Conveniently, everyone of interest to them is there... in the same cell.
One-eyed Klingon General Martok has been interred there for 2 years. It's actually the first time Worf has met Martok for reals, and they quickly become BFFs. Enabran Tain has been held captive since the Unpleasantness in the Omarion Nebula. Oh... and SURPRISE: Julian Bashir. Since before the grim grey uniforms came into use, for over a month, Deep Space Nine's chief surgeon has been a changeling! Long enough to treat baby O'Briens, baby changelings, and do delicate brain surgery on Sisko, anyway.
Garak tells Bashir that sentiment is the greatest weakness of all, but he comes by such terrible ideas honestly: Tain was his father. Though they may only have had one pleasant day together, when Garak repeatedly injured himself learning to ride a hound. (Scrappy Doo is a figure of terror on Cardassia.)
Tain's heart is giving out. The crusty, hamburger-loving, spymaster gushes with pride as he dies: "I should have killed your mother before you were born. You have always been a weakness I can't afford."

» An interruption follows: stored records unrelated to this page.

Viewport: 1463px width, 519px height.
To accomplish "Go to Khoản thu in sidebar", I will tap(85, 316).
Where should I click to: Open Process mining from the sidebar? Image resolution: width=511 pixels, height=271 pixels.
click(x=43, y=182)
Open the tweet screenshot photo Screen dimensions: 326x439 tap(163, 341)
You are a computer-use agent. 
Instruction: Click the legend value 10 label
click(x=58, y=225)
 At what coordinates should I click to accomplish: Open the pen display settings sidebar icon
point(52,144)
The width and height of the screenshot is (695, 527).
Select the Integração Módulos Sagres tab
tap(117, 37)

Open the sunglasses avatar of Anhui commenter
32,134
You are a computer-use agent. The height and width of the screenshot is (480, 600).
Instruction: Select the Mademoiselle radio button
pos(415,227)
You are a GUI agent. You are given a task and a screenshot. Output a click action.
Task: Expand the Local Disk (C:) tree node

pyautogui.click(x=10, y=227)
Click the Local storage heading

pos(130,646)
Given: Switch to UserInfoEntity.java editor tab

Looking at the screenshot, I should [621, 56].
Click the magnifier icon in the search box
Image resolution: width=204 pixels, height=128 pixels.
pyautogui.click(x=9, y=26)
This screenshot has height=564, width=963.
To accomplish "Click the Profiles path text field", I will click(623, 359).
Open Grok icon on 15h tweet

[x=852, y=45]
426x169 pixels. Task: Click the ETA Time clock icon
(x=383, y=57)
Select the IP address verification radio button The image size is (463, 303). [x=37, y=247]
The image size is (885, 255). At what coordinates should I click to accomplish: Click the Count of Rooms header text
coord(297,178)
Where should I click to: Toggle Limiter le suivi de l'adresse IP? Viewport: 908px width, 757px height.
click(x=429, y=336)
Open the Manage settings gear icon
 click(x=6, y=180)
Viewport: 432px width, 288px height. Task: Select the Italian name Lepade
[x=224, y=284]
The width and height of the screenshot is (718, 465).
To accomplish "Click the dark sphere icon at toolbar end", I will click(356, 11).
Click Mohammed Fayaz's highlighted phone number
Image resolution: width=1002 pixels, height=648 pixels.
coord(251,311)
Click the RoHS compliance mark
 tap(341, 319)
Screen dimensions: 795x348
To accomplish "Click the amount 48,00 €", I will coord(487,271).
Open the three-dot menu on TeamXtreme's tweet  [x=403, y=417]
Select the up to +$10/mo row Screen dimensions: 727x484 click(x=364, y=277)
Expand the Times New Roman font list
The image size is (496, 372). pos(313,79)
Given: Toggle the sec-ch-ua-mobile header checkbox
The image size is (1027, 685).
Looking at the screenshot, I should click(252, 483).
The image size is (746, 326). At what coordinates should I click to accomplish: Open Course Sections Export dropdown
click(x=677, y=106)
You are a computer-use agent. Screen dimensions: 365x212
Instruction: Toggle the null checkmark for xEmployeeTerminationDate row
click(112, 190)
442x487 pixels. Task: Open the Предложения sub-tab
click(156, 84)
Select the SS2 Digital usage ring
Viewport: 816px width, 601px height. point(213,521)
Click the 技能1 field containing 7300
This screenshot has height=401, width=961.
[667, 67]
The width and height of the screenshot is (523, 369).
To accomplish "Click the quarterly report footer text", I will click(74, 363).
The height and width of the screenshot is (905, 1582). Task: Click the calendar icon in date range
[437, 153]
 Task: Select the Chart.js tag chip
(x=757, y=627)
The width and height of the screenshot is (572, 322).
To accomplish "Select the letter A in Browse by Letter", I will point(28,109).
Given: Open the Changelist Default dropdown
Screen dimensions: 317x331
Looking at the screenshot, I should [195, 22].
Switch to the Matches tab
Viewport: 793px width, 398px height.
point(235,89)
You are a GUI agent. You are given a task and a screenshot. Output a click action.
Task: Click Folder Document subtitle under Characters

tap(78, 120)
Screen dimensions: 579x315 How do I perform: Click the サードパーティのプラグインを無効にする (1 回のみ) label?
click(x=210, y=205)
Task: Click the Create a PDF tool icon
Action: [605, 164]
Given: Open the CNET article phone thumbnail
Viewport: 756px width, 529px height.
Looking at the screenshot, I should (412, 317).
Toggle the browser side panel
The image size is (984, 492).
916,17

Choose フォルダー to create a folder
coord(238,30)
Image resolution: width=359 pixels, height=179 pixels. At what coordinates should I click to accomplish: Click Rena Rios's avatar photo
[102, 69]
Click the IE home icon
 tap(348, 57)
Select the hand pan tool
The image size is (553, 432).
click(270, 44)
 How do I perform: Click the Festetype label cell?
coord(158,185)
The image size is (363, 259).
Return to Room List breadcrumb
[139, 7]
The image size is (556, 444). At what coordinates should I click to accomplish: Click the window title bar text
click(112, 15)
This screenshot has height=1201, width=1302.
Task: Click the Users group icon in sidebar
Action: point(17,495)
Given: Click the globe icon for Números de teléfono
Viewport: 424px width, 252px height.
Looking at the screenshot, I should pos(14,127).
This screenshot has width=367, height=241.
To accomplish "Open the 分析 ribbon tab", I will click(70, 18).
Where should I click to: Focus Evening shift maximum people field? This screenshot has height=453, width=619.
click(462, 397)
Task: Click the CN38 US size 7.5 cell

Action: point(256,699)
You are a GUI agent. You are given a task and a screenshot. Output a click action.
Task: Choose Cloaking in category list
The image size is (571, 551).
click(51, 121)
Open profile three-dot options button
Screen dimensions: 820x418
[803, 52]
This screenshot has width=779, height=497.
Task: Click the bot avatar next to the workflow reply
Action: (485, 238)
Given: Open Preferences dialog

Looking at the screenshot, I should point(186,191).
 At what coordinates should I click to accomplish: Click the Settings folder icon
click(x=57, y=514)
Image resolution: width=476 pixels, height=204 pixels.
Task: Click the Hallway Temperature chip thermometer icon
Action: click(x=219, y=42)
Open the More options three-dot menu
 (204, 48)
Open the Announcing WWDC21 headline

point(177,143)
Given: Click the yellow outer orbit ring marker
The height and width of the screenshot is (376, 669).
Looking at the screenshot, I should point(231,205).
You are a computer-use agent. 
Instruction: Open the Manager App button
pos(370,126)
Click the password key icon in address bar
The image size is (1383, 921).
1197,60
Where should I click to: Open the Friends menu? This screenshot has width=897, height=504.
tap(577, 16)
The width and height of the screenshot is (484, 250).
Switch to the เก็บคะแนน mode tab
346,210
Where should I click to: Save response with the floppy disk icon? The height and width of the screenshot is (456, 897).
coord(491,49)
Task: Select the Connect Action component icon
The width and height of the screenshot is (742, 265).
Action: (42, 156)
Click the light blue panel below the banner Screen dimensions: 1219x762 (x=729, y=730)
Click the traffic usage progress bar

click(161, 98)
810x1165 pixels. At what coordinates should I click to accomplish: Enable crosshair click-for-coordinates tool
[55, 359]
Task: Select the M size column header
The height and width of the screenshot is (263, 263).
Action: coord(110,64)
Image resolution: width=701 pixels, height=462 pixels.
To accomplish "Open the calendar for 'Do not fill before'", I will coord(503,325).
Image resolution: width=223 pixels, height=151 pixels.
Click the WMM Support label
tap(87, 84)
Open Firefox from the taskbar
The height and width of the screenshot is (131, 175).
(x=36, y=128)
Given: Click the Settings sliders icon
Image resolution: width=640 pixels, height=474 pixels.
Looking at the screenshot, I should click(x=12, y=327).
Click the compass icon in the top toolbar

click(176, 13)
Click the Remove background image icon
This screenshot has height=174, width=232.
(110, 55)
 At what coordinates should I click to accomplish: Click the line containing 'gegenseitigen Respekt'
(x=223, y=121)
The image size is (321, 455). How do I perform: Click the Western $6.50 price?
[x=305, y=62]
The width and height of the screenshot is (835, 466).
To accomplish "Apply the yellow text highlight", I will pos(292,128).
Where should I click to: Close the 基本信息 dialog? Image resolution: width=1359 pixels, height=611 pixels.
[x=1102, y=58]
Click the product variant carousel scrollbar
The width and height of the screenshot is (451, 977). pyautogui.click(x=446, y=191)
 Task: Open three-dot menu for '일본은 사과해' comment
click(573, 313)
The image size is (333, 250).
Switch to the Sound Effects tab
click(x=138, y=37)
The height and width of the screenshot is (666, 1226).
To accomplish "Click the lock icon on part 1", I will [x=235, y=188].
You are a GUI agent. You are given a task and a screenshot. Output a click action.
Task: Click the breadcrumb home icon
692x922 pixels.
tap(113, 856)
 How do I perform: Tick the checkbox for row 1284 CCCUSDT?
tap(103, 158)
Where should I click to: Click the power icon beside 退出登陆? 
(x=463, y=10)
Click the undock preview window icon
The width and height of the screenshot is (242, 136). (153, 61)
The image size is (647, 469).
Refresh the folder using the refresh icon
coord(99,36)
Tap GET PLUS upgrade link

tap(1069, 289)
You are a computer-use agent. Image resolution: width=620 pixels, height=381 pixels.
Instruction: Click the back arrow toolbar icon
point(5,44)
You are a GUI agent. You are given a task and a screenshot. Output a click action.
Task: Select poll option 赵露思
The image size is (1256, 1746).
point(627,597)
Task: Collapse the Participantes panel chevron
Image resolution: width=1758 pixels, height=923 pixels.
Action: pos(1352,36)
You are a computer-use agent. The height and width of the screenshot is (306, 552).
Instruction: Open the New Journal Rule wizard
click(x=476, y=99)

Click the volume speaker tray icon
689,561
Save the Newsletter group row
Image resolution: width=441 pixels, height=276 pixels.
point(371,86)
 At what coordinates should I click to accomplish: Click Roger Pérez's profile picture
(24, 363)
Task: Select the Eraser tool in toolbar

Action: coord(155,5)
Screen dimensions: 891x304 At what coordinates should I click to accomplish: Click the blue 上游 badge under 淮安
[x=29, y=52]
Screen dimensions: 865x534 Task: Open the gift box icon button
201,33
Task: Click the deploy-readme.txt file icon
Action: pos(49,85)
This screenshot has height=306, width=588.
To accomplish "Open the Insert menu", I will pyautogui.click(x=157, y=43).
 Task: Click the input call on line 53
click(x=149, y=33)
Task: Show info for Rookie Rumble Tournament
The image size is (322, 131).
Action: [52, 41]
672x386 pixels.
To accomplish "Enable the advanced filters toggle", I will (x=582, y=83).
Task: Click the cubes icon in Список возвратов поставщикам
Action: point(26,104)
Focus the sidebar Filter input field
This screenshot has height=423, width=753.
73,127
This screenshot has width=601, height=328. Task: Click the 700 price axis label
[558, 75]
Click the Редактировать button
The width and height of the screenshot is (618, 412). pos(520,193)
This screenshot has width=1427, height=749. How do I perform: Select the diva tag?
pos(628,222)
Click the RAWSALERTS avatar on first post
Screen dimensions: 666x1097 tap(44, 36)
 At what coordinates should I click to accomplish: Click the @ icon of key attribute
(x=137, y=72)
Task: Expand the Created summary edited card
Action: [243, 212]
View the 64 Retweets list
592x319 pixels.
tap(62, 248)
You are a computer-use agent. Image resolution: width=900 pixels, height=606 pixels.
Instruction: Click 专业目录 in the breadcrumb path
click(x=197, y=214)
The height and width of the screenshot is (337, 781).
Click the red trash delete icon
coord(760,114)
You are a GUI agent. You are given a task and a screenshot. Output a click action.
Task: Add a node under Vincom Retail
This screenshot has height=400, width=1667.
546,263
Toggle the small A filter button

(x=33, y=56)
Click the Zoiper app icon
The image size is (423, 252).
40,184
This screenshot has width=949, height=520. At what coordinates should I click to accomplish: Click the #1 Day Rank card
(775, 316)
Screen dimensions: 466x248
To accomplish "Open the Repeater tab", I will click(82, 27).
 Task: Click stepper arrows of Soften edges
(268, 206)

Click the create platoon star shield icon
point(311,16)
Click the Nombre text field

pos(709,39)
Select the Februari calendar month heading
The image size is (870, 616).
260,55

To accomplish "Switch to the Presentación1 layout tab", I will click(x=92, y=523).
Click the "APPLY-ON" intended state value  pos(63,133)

Speaking of appalling fathers, Dukat does his best but cannot convince his daughter Ziyal to return home with him. She likes that terrible tailor Garak too much. So Dukat abandons her. Not for the first time. And what's WITH Ziyal? Somehow, half-Bajoran Cardassians have accelerated growth in their early teens accompanied by radical changes in their skulls and faces? (I am, of course, mocking the THIRD actress to play the role of Ziyal in as many years.)
Dax's widow Khan (no relation) invents a method to close the wormhole permanently. But for some reason it fails and "Bashir" looks like the cat that's eaten the riding hound.
The Dominion invades the Alpha Quadrant. "God help us all," intones Sisko. And might I add: YOU ASKED FOR IT! If you'd respected their territory, maybe they would have done the same. Probably not, but you could at least pretend you had the high ground.
"In Purgatory's Shadow" earns those stars. The Bashir Changeling reveal is a great blind-side. The death of Tain is powerful. Over two years building to the Dominion War and it is upon us at last. Hold on to your butts.